----- SOURCE DATA -----

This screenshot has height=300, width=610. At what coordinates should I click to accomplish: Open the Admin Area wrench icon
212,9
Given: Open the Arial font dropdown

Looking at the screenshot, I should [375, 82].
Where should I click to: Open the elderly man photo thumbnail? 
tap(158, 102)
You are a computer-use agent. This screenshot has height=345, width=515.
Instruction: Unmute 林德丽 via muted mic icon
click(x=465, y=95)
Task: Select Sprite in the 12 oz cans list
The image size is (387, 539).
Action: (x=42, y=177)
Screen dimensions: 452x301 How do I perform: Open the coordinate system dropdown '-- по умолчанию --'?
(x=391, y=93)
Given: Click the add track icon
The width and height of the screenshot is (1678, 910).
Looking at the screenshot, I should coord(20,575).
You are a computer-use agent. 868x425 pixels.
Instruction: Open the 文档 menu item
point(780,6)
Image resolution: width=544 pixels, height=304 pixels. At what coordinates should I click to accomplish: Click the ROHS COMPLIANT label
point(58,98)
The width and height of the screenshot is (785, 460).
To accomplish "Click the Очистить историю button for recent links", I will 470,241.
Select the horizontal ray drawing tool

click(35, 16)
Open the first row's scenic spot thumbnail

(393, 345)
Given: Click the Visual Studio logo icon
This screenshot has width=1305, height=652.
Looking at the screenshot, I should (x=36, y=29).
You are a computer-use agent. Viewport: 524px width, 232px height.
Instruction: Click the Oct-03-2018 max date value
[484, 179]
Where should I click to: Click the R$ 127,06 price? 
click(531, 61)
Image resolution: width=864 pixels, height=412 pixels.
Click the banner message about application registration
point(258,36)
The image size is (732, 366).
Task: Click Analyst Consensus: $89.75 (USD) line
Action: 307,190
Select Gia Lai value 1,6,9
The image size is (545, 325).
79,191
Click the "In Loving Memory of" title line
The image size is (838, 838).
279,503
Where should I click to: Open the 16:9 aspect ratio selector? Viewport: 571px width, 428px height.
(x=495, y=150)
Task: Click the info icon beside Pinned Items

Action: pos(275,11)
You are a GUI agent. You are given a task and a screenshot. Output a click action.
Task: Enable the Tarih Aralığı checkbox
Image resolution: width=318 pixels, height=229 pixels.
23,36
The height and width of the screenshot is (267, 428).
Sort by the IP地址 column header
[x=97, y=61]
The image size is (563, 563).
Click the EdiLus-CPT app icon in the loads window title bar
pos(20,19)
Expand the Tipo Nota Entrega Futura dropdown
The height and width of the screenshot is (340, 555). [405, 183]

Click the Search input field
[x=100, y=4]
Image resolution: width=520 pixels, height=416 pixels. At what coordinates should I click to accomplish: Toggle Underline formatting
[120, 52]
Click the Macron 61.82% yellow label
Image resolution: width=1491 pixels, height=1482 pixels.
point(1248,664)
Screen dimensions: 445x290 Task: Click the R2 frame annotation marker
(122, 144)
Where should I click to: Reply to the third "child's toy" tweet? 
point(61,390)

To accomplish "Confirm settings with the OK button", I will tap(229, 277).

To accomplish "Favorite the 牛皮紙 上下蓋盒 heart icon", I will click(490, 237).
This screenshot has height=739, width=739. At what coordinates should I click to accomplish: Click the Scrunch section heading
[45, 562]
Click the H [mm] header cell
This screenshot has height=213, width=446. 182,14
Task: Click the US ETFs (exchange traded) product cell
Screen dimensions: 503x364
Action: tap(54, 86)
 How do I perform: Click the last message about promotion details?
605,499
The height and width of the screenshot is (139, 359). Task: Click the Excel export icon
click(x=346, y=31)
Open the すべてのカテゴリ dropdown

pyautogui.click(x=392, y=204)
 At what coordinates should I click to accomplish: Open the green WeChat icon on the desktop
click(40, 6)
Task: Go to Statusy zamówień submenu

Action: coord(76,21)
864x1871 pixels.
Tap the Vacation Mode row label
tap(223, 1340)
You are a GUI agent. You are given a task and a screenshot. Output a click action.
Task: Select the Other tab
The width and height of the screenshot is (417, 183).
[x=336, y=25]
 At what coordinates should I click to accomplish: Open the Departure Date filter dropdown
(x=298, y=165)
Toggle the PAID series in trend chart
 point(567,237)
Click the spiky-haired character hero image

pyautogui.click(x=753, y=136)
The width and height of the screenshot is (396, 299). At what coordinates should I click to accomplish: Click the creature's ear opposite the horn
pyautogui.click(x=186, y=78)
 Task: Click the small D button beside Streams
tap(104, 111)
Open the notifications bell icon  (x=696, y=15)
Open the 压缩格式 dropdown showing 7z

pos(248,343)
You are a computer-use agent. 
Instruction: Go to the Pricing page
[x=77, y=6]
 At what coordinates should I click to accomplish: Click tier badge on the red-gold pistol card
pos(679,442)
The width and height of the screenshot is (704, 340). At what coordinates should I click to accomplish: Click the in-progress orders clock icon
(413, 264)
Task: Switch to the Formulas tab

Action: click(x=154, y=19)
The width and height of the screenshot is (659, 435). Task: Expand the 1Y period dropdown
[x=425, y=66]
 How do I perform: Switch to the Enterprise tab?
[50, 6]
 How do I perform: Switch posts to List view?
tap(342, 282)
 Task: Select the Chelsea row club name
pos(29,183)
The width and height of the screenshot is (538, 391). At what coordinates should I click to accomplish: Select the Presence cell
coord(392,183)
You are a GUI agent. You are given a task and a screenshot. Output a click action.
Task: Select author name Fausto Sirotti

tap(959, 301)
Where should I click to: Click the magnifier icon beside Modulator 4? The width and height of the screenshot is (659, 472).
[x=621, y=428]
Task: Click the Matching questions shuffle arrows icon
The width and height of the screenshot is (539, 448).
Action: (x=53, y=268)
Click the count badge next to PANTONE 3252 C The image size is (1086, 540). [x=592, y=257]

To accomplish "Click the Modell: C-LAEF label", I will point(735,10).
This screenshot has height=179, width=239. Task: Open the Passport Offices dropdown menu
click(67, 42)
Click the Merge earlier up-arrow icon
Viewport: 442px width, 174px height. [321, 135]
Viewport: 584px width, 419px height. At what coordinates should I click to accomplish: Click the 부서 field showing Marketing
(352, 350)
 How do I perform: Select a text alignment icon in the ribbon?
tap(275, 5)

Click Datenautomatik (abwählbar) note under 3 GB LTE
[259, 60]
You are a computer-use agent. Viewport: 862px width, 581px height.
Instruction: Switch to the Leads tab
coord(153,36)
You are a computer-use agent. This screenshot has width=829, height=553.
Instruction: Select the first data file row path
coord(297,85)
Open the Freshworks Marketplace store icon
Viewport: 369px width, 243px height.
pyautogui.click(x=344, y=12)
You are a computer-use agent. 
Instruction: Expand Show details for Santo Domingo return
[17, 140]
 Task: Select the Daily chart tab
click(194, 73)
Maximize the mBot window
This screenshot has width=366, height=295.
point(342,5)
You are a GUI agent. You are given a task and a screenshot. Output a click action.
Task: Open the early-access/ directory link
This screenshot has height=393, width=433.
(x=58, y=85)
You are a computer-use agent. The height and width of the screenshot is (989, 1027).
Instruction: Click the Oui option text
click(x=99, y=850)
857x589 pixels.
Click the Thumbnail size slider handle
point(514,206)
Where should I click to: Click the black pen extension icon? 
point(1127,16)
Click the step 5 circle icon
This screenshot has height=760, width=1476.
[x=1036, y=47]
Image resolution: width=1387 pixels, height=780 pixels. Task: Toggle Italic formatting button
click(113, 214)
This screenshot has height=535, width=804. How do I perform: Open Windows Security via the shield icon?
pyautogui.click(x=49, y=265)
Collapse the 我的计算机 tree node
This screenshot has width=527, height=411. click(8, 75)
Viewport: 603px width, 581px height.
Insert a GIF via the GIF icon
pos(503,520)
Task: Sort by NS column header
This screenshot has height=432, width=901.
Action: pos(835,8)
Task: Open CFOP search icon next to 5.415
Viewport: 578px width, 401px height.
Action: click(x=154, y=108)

-----

* [WHAT YOU ARE ASKED TO DO]: Could you set down every line above exactly as written?

* [WRITTEN SOLUTION]:
This screenshot has height=300, width=610. At what coordinates should I click to accomplish: Open the Admin Area wrench icon
212,9
Given: Open the Arial font dropdown

Looking at the screenshot, I should [375, 82].
Where should I click to: Open the elderly man photo thumbnail? 
tap(158, 102)
You are a computer-use agent. This screenshot has height=345, width=515.
Instruction: Unmute 林德丽 via muted mic icon
click(x=465, y=95)
Task: Select Sprite in the 12 oz cans list
The image size is (387, 539).
Action: (x=42, y=177)
Screen dimensions: 452x301 How do I perform: Open the coordinate system dropdown '-- по умолчанию --'?
(x=391, y=93)
Given: Click the add track icon
The width and height of the screenshot is (1678, 910).
Looking at the screenshot, I should coord(20,575).
You are a computer-use agent. 868x425 pixels.
Instruction: Open the 文档 menu item
point(780,6)
Image resolution: width=544 pixels, height=304 pixels. At what coordinates should I click to accomplish: Click the ROHS COMPLIANT label
point(58,98)
The width and height of the screenshot is (785, 460).
To accomplish "Click the Очистить историю button for recent links", I will 470,241.
Select the horizontal ray drawing tool

click(35, 16)
Open the first row's scenic spot thumbnail

(393, 345)
Given: Click the Visual Studio logo icon
This screenshot has width=1305, height=652.
Looking at the screenshot, I should (x=36, y=29).
You are a computer-use agent. Viewport: 524px width, 232px height.
Instruction: Click the Oct-03-2018 max date value
[484, 179]
Where should I click to: Click the R$ 127,06 price? 
click(531, 61)
Image resolution: width=864 pixels, height=412 pixels.
Click the banner message about application registration
point(258,36)
The image size is (732, 366).
Task: Click Analyst Consensus: $89.75 (USD) line
Action: 307,190
Select Gia Lai value 1,6,9
The image size is (545, 325).
79,191
Click the "In Loving Memory of" title line
The image size is (838, 838).
279,503
Where should I click to: Open the 16:9 aspect ratio selector? Viewport: 571px width, 428px height.
(x=495, y=150)
Task: Click the info icon beside Pinned Items

Action: pos(275,11)
You are a GUI agent. You are given a task and a screenshot. Output a click action.
Task: Enable the Tarih Aralığı checkbox
Image resolution: width=318 pixels, height=229 pixels.
23,36
The height and width of the screenshot is (267, 428).
Sort by the IP地址 column header
[x=97, y=61]
The image size is (563, 563).
Click the EdiLus-CPT app icon in the loads window title bar
pos(20,19)
Expand the Tipo Nota Entrega Futura dropdown
The height and width of the screenshot is (340, 555). [405, 183]

Click the Search input field
[x=100, y=4]
Image resolution: width=520 pixels, height=416 pixels. At what coordinates should I click to accomplish: Toggle Underline formatting
[120, 52]
Click the Macron 61.82% yellow label
Image resolution: width=1491 pixels, height=1482 pixels.
point(1248,664)
Screen dimensions: 445x290 Task: Click the R2 frame annotation marker
(122, 144)
Where should I click to: Reply to the third "child's toy" tweet? 
point(61,390)

To accomplish "Confirm settings with the OK button", I will tap(229, 277).

To accomplish "Favorite the 牛皮紙 上下蓋盒 heart icon", I will click(490, 237).
This screenshot has height=739, width=739. At what coordinates should I click to accomplish: Click the Scrunch section heading
[45, 562]
Click the H [mm] header cell
This screenshot has height=213, width=446. 182,14
Task: Click the US ETFs (exchange traded) product cell
Screen dimensions: 503x364
Action: tap(54, 86)
 How do I perform: Click the last message about promotion details?
605,499
The height and width of the screenshot is (139, 359). Task: Click the Excel export icon
click(x=346, y=31)
Open the すべてのカテゴリ dropdown

pyautogui.click(x=392, y=204)
 At what coordinates should I click to accomplish: Open the green WeChat icon on the desktop
click(40, 6)
Task: Go to Statusy zamówień submenu

Action: coord(76,21)
864x1871 pixels.
Tap the Vacation Mode row label
tap(223, 1340)
You are a GUI agent. You are given a task and a screenshot. Output a click action.
Task: Select the Other tab
The width and height of the screenshot is (417, 183).
[x=336, y=25]
 At what coordinates should I click to accomplish: Open the Departure Date filter dropdown
(x=298, y=165)
Toggle the PAID series in trend chart
 point(567,237)
Click the spiky-haired character hero image

pyautogui.click(x=753, y=136)
The width and height of the screenshot is (396, 299). At what coordinates should I click to accomplish: Click the creature's ear opposite the horn
pyautogui.click(x=186, y=78)
 Task: Click the small D button beside Streams
tap(104, 111)
Open the notifications bell icon  (x=696, y=15)
Open the 压缩格式 dropdown showing 7z

pos(248,343)
You are a computer-use agent. 
Instruction: Go to the Pricing page
[x=77, y=6]
 At what coordinates should I click to accomplish: Click tier badge on the red-gold pistol card
pos(679,442)
The width and height of the screenshot is (704, 340). At what coordinates should I click to accomplish: Click the in-progress orders clock icon
(413, 264)
Task: Switch to the Formulas tab

Action: click(x=154, y=19)
The width and height of the screenshot is (659, 435). Task: Expand the 1Y period dropdown
[x=425, y=66]
 How do I perform: Switch to the Enterprise tab?
[50, 6]
 How do I perform: Switch posts to List view?
tap(342, 282)
 Task: Select the Chelsea row club name
pos(29,183)
The width and height of the screenshot is (538, 391). At what coordinates should I click to accomplish: Select the Presence cell
coord(392,183)
You are a GUI agent. You are given a task and a screenshot. Output a click action.
Task: Select author name Fausto Sirotti

tap(959, 301)
Where should I click to: Click the magnifier icon beside Modulator 4? The width and height of the screenshot is (659, 472).
[x=621, y=428]
Task: Click the Matching questions shuffle arrows icon
The width and height of the screenshot is (539, 448).
Action: (x=53, y=268)
Click the count badge next to PANTONE 3252 C The image size is (1086, 540). [x=592, y=257]

To accomplish "Click the Modell: C-LAEF label", I will point(735,10).
This screenshot has height=179, width=239. Task: Open the Passport Offices dropdown menu
click(67, 42)
Click the Merge earlier up-arrow icon
Viewport: 442px width, 174px height. [321, 135]
Viewport: 584px width, 419px height. At what coordinates should I click to accomplish: Click the 부서 field showing Marketing
(352, 350)
 How do I perform: Select a text alignment icon in the ribbon?
tap(275, 5)

Click Datenautomatik (abwählbar) note under 3 GB LTE
[259, 60]
You are a computer-use agent. Viewport: 862px width, 581px height.
Instruction: Switch to the Leads tab
coord(153,36)
You are a computer-use agent. This screenshot has width=829, height=553.
Instruction: Select the first data file row path
coord(297,85)
Open the Freshworks Marketplace store icon
Viewport: 369px width, 243px height.
pyautogui.click(x=344, y=12)
You are a computer-use agent. 
Instruction: Expand Show details for Santo Domingo return
[17, 140]
 Task: Select the Daily chart tab
click(194, 73)
Maximize the mBot window
This screenshot has width=366, height=295.
point(342,5)
You are a GUI agent. You are given a task and a screenshot. Output a click action.
Task: Open the early-access/ directory link
This screenshot has height=393, width=433.
(x=58, y=85)
You are a computer-use agent. The height and width of the screenshot is (989, 1027).
Instruction: Click the Oui option text
click(x=99, y=850)
857x589 pixels.
Click the Thumbnail size slider handle
point(514,206)
Where should I click to: Click the black pen extension icon? 
point(1127,16)
Click the step 5 circle icon
This screenshot has height=760, width=1476.
[x=1036, y=47]
Image resolution: width=1387 pixels, height=780 pixels. Task: Toggle Italic formatting button
click(113, 214)
This screenshot has height=535, width=804. How do I perform: Open Windows Security via the shield icon?
pyautogui.click(x=49, y=265)
Collapse the 我的计算机 tree node
This screenshot has width=527, height=411. click(8, 75)
Viewport: 603px width, 581px height.
Insert a GIF via the GIF icon
pos(503,520)
Task: Sort by NS column header
This screenshot has height=432, width=901.
Action: pos(835,8)
Task: Open CFOP search icon next to 5.415
Viewport: 578px width, 401px height.
Action: click(x=154, y=108)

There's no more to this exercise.